Empirical relationships between environmental factors and soil organic carbon produce comparable prediction accuracy to machine learning

View publication

Abstract

Accurate representation of environmental controllers of soil organic carbon (SOC) stocks in Earth System Model (ESM) land models could reduce uncertainties in future carbon–climate feedback projections. Using empirical relationships between environmental factors and SOC stocks to evaluate land models can help modelers understand prediction biases beyond what can be achieved with the observed SOC stocks alone.

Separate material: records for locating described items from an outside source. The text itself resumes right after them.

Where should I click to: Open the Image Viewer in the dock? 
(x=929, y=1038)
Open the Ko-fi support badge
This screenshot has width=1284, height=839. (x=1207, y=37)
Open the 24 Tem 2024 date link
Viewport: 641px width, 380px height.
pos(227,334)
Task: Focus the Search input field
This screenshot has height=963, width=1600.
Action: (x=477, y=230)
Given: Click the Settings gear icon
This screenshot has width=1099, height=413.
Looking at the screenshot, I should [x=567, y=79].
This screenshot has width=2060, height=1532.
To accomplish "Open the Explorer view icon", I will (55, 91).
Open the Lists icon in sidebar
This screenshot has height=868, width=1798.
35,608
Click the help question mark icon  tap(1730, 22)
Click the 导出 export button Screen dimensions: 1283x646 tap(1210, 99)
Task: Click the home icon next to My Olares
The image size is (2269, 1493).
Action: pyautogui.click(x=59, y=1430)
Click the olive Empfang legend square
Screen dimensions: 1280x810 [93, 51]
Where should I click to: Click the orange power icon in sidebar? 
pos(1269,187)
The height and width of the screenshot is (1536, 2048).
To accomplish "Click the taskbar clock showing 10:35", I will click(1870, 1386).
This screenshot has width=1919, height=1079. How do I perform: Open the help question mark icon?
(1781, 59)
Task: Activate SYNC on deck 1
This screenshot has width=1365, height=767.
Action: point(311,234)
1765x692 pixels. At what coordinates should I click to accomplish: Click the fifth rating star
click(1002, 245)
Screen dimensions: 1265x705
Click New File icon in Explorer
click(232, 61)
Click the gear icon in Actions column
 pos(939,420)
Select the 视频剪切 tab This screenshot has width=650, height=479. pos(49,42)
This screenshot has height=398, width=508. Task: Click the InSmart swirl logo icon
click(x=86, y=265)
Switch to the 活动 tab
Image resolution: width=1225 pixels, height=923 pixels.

In this study, we used 31 observed environmental factors, field SOC observations (n = 6,213) from the continental United States, and two machine learning approaches (random forest [RF] and generalized additive modeling [GAM]) to (a) select important environmental predictors of SOC stocks, (b) derive empirical relationships between environmental factors and SOC stocks, and (c) use the derived relationships to predict SOC stocks and compare the prediction accuracy of simpler model developed with the machine learning predictions. Out of the 31 environmental factors we investigated, 12 were identified as important predictors of SOC stocks by the RF approach. In contrast, the GAM approach identified six (of those 12) environmental factors as important controllers of SOC stocks: potential evapotranspiration, normalized difference vegetation index, soil drainage condition, precipitation, elevation, and net primary productivity. The GAM approach showed minimal SOC predictive importance of the remaining six environmental factors identified by the RF approach. Our derived empirical relations produced comparable prediction accuracy to the GAM and RF approach using only a subset of environmental factors. The empirical relationships we derived using the GAM approach can serve as important benchmarks to evaluate environmental control representations of SOC stocks in ESMs, which could reduce uncertainty in predicting future carbon–climate feedbacks.